Many of their conversations revolved around their mothers’ journeys, as well as those of other women in their family. While the film is largely about reproductive rights, it also chronicles the struggles of single mothers and people of color. The story felt important to tell when the film went into development three years ago, but it only became more relevant as time went on and conversations threatening the sanctity of Roe v. Wade returned to the mainstream. With a handful of visceral scenes, the movie gives some insight into what a Roe v. Wade-less future might look like by focusing on the past. “It’s enough to make you want to scream inside,” Izzo said.
Women Is Losers concludes on January 22, 1973, the day the Supreme Court handed down the ruling protecting a woman’s right to choose to get an abortion without substantial government interference. Izzo was well-versed with that time period—but filming marked the first time she’d heard an actual news radio recording of the announcement. “It was incredible to understand, to put yourself in that space of what freedom and relief and [ability] to breathe [meant],” she said.

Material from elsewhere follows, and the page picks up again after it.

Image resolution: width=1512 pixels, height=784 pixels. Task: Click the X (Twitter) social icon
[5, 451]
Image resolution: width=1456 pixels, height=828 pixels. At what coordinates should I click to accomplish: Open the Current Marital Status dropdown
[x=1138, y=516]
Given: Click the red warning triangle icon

In Feliciano’s eyes, that personal connection with the role only created more of an emotional link between Izzo and the viewer, elevating her performance in Women Is Losers. “[Audiences are now] seeing her as a leading lady, which she always has been,” the director added.

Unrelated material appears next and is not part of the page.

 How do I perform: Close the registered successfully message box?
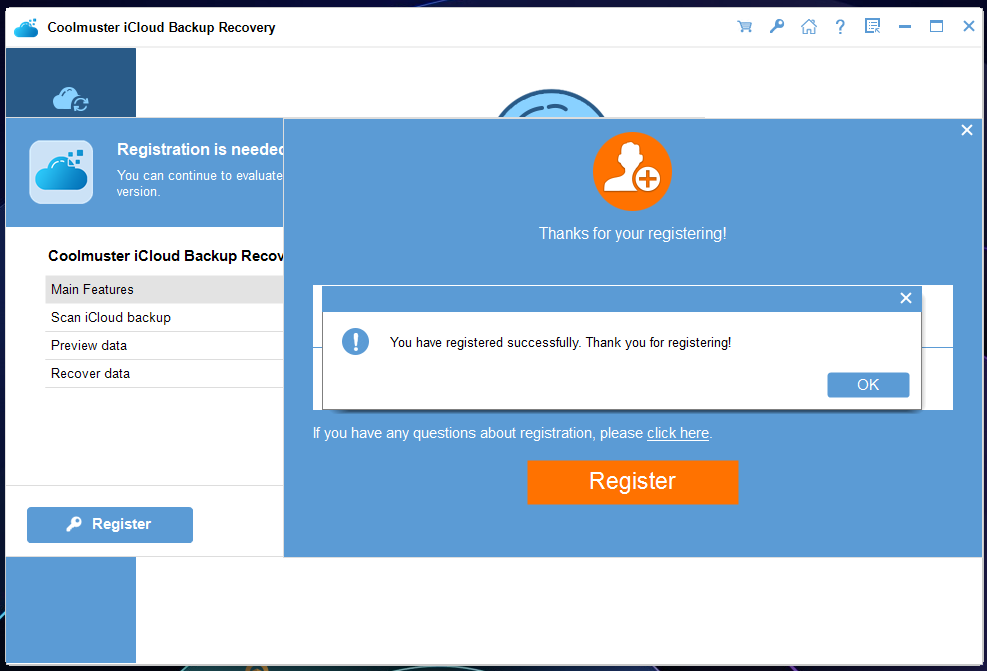pyautogui.click(x=905, y=298)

Izzo has been steadily working in film and TV over the past decade, since her breakout role in Qué Pena Tu Boda in 2011. The 32-year-old actress, who currently resides in Los Angeles, studied journalism before making the shift to acting. Following the success of the Qué Pena films in Chile, Izzo took on a series of horror and thriller projects, including Knock Knock, in which she starred alongside Keanu Reeves and Ana de Armas. Since then, she’s embraced more identity-driven dramas and comedies (she just wrapped Confess, Fletch with Jon Hamm). Right before starting work on Women Is Losers, Izzo filmed Once Upon a Time in Hollywood, where she played Francesca Capucci, an Italian actress and the wife of Leonardo DiCaprio’s Rick Dalton.
This period also marks a shift for Izzo as a creative. Women Is Losers is her first credit as an executive producer. Feliciano, who enlisted her as a collaborator, said it was a relief to be able to pull Izzo aside and check in to make sure the work was resonating. “And then vice versa,” Feliciano said. “If she made a choice and wasn’t sure about the grander implications of it, she was able to bounce that off of me both as a director, but also like a comrade.”

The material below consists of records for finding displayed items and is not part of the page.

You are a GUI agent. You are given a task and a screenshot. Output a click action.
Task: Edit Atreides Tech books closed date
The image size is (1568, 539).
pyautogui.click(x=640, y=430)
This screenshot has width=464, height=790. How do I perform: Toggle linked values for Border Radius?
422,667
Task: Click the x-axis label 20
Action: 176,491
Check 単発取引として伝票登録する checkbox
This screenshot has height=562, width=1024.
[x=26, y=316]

Now, Izzo is interested in continuing work as a producer and embracing stories that can cause “some kind of commotion” and serve as conversation starters.
“When I first got here, the opportunities that were written specifically for a Latina person were very strict,” she said. “And they were basically the stereotype of the ‘hot young mother’ or the ‘hot nanny,’ or just very comical stereotypes. Mind you, there’s nothing wrong with stereotypes when written well and intelligently. This wasn’t the case.”
“If you want to build these opportunities for people that don’t get them, you have to write them yourself,” she went on. “None of this is easy. But it’s eternally gratifying to have a currency lie within your artistry and not within a success that’s measured by the outside world.”